Since 1991, 51 proposals have been considered for improving the A303 in the area and to remove it from the Stonehenge site.

Proposal 
As of November 2020, the approved planning application comprises:

 A bypass taking the A303 north of the village of Winterbourne Stoke, with a viaduct over the Till valley
 A new junction between the A303 and the A360 Devizes-Salisbury road, west of the existing junction and outside the Stonehenge World Heritage Site
 A tunnel taking the A303 past Stonehenge, about  long
 Expanding the junction between the A303 and A345 near Amesbury.

History

1995 proposal
In 1995 it was proposed to build a tunnel for the A303 underneath the World Heritage Site. A conference agreed on a 2.5-mile (4 km) bored tunnel; however, the government instead proposed a cut and cover tunnel, with plans being published in 1999. These plans were criticised by the National Trust, Transport 2000 and others who expressed concern that it would cause damage to archaeological remains along the route, destroy ancient sites and not achieve an improvement in the landscape.

In 2002, new plans for a bored tunnel of 1.3 miles (2.1 km) were announced by the Secretary of State for Transport as part of a 7.7-mile (12.5 km) plan to upgrade the A303 to dual carriageway status, with the tunnel estimated to cost £183 million.

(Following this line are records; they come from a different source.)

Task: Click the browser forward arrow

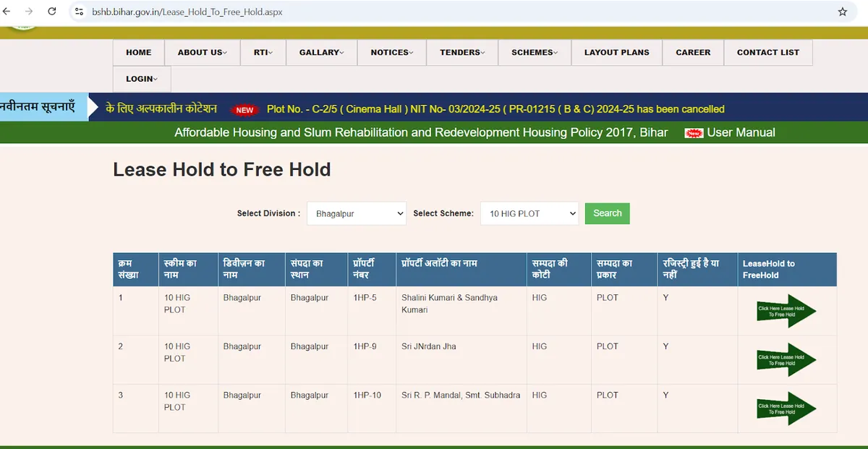Action: 29,12
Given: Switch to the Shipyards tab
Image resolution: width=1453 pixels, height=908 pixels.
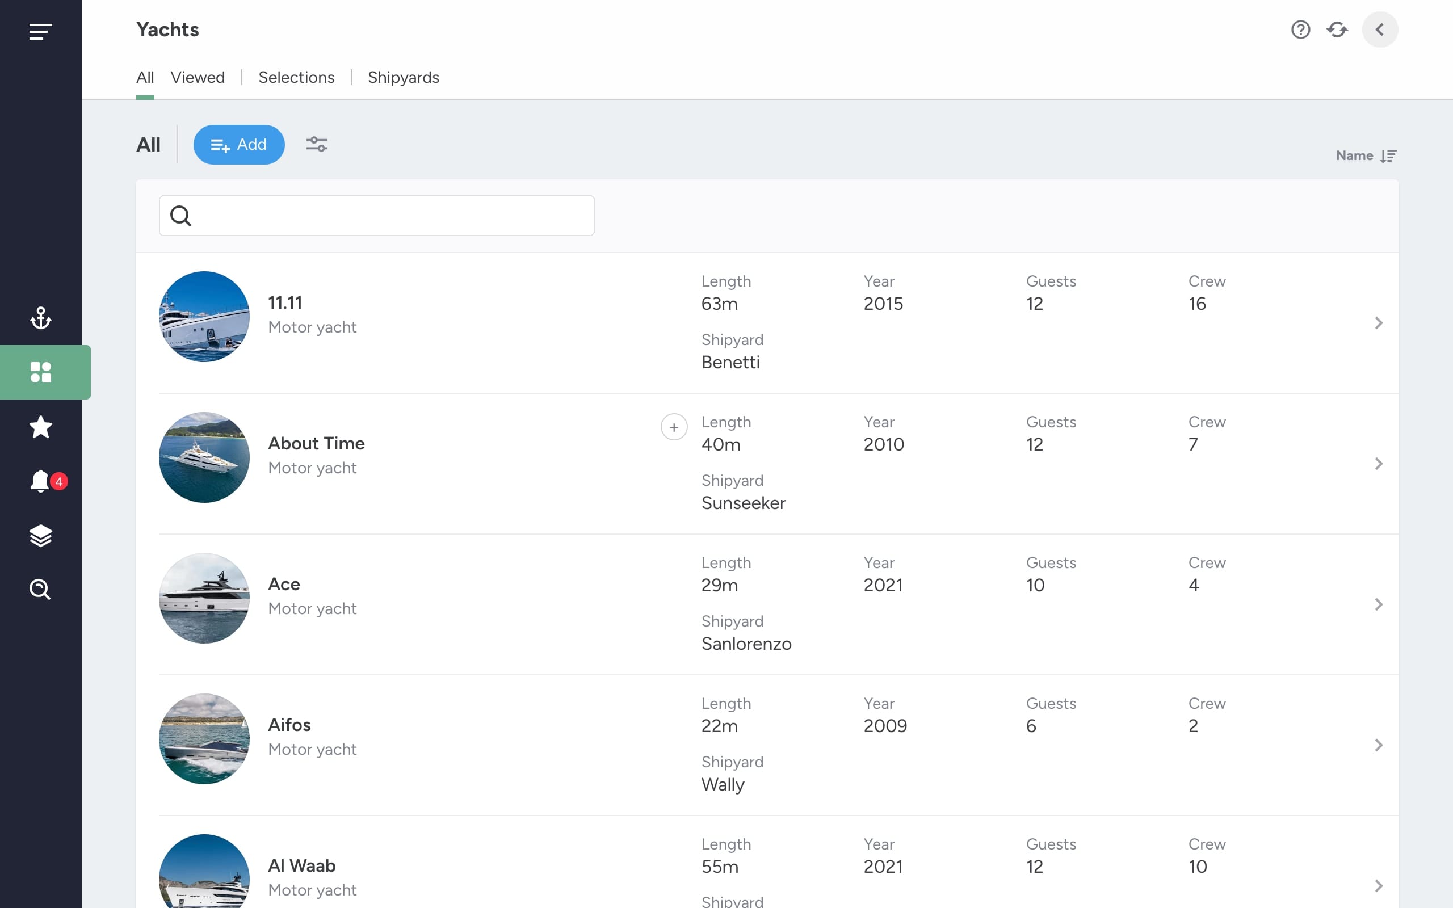Looking at the screenshot, I should 403,77.
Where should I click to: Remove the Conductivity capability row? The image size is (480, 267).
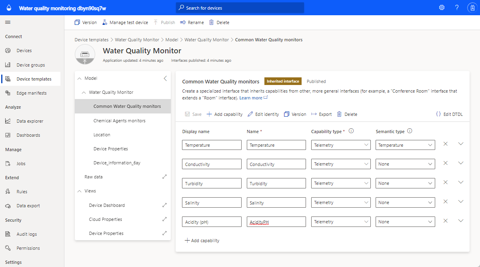(445, 163)
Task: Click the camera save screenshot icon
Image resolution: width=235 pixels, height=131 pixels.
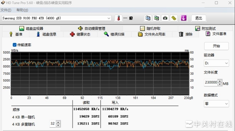Action: 165,18
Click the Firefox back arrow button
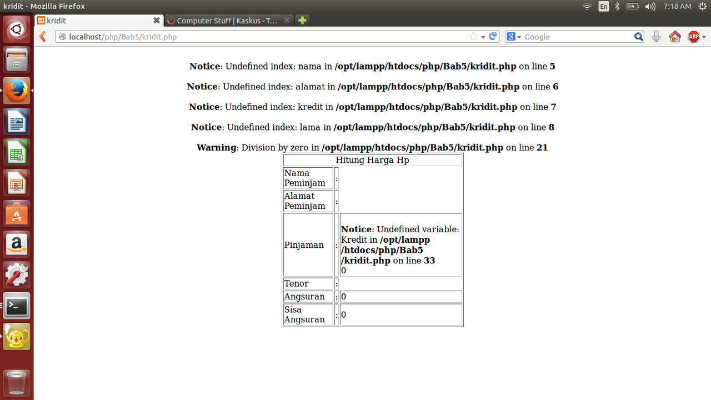 [43, 37]
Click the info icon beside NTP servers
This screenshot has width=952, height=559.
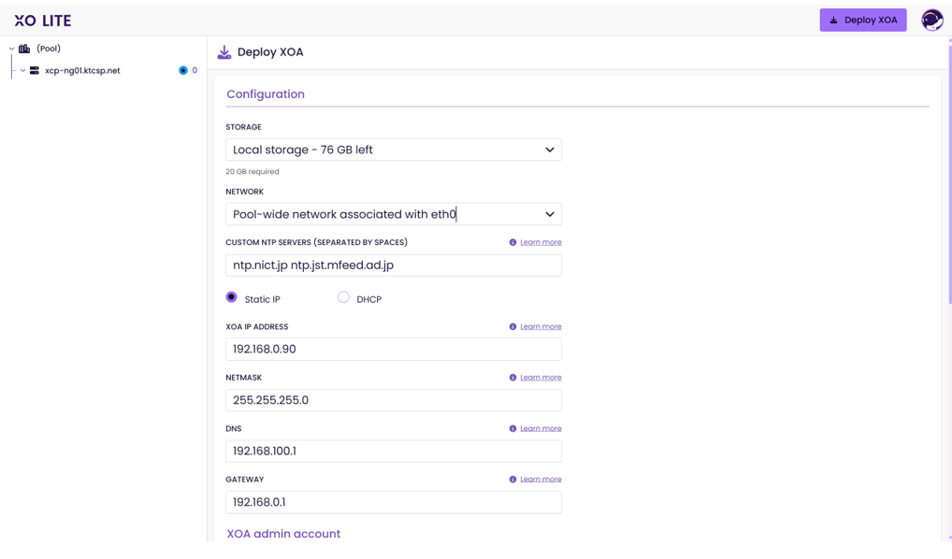pos(512,243)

This proposal brought further protests from the National Trust, English Heritage, UNESCO, CPRE, the Council for British Archaeology and local groups as the tunnel approach cutting would cut in two a prehistoric track way between Stonehenge and a nearby river. These groups are calling for a tunnel at least 2.9 km long, which would, while being sited within the world heritage site, clear most of the known major artefacts, claiming that if the government goes ahead with the 2.1 km tunnel there may never be another chance to remove the road from the site completely.

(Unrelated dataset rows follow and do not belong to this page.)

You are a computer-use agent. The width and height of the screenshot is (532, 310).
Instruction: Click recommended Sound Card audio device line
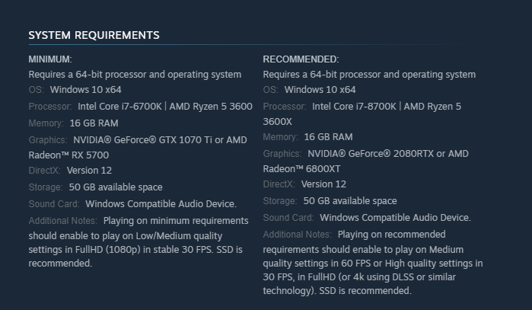(x=367, y=218)
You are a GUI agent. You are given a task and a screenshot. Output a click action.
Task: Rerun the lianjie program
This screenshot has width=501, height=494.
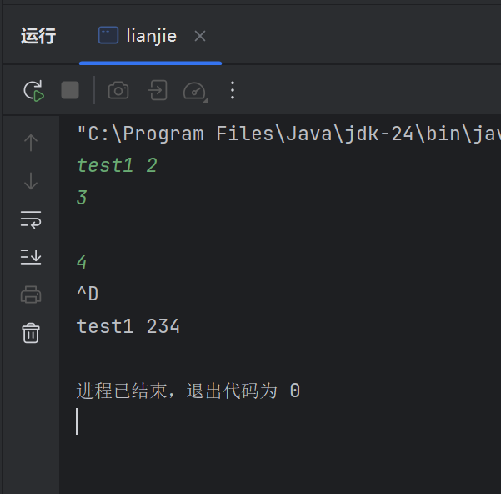[33, 90]
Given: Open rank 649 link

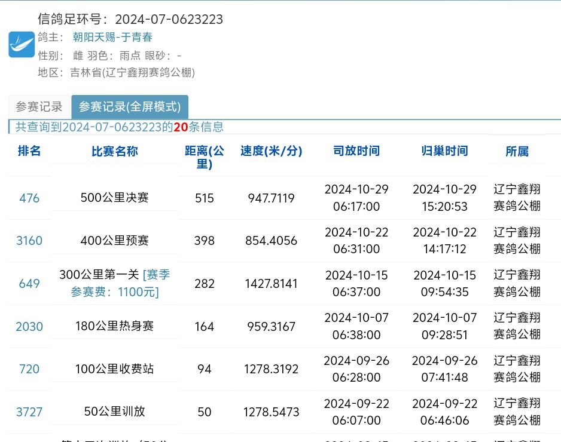Looking at the screenshot, I should [x=29, y=284].
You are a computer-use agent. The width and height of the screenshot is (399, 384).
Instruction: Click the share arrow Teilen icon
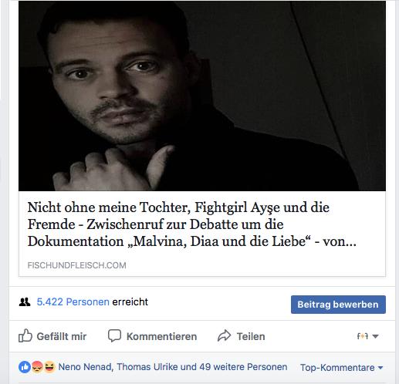click(225, 335)
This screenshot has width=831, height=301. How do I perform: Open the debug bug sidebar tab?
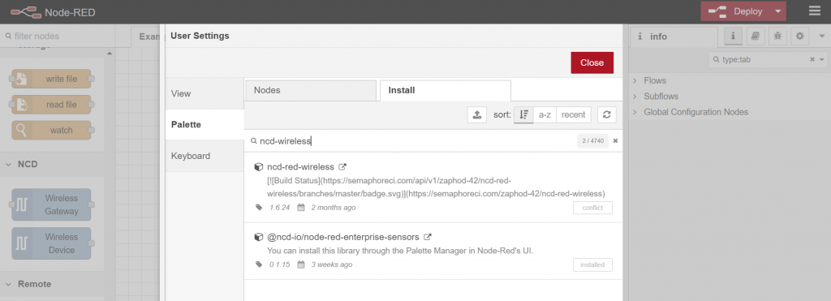[x=777, y=36]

In 2004 a public enquiry required under the Highways Act 1980 was conducted by a planning inspector, Michael Ellison.  His enquiry agreed that the government proposals were adequate. The report stated:

but concluded:

On 20 July 2005 the tunnel scheme was withdrawn by the Government, partly due to rising costs of construction, which had doubled to £470 million. The Highways Agency continued to list the project as planned, but gave 2008 as the earliest date for the start of construction.

2005 proposal
On 31 October 2005 a Government steering group was set up to look at possible solutions, with the aim of choosing an "option in keeping with the special requirements of the location that is affordable, realistic and deliverable." The review presented five options – the published tunnel scheme, a cut and cover tunnel, a 'partial solution' (involving a roundabout but maintaining the current road), and two overland bypass routes. Some of these plans have been criticised as being damaging to both archaeology and biodiversity, including the stone curlew, barn owls, bats, and the chalk grassland habitat. Five options were considered including diverting the A303 further away and only closing the A344. The group expected to produce a report in 2006, taking into account the results of public consultation which started on 23 January 2006 and ran until 24 April 2006.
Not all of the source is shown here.